Let $A$ and $B$ be $m \times n$ and $n \times m$ real matrices.
I was asked to prove that if $\lambda$ is a nonzero eigenvalue of the $m \times m$ matrix $AB$ then it is also an eigenvalue of the $n \times n$ matrix $BA$ (I didn't have trouble showing that)
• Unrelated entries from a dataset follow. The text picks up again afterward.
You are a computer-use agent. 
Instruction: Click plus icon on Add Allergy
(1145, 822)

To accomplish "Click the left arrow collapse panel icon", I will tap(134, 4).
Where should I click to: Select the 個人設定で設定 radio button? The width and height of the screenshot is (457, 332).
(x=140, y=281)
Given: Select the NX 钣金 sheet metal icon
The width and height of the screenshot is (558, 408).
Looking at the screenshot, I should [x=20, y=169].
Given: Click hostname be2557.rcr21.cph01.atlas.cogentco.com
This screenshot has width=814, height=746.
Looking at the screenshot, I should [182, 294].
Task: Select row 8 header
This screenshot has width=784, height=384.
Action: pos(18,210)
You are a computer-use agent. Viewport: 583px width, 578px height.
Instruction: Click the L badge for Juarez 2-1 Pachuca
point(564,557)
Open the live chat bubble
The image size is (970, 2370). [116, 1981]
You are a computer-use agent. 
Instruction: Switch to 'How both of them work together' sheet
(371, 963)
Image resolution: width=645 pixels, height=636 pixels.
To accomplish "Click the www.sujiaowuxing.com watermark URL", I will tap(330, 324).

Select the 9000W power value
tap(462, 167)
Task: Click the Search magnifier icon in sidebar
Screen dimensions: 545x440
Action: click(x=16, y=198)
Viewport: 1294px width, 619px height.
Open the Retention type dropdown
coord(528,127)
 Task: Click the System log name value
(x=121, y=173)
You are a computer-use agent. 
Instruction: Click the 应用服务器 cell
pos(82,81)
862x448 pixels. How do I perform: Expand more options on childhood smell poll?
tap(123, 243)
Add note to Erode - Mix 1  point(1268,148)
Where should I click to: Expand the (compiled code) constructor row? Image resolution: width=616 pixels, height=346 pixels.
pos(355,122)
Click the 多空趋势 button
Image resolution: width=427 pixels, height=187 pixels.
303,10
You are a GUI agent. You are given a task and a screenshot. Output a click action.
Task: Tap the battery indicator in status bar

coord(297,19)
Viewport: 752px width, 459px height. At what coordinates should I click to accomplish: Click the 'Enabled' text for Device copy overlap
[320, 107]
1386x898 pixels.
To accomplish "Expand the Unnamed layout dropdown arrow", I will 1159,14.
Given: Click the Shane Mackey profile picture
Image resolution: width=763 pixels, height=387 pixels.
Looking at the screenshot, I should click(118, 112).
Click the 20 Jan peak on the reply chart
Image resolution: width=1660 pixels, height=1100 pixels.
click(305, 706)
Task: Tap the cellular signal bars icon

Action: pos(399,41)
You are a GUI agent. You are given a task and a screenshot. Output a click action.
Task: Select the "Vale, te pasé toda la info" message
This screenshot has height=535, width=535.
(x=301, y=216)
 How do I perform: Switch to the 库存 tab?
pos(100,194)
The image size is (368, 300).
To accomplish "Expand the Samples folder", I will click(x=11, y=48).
I need now to find an example showing that this need not be true if $\lambda = 0$
On
If $$ A = \left( \begin{matrix} 1 & 0 \\ 0 & 1 \\ 0 & 0 \end{matrix} \right) \quad B = \left( \begin{matrix} 1 & 0 & 0 \\ 0 & 1 & 0 \end{matrix} \right) $$ then $$ A B = \left( \begin{matrix} 1 & 0 & 0 \\ 0 & 1 & 0 \\ 0 & 0 & 0 \end{matrix} \right) \quad B A = \left( \begin{matrix} 1 & 0 \\ 0 & 1 \end{matrix} \right) $$ and $$ \mbox{eig}(A B) = ( 0, 1 , 1) $$ which includes the eigenvalue $0$, but $$ \mbox{eig}(B A) = ( 1, 1 ) $$ has only $1$ as eigenvalue.
Take $$ A= \left( \begin{matrix} 1 \\ 1 \end{matrix} \right) \ \ \ \ \ \ \ \ \mbox{ and } \ \ \ \ \ \ \ \ B= ( \begin{matrix} 1 & 1 \end{matrix} ) $$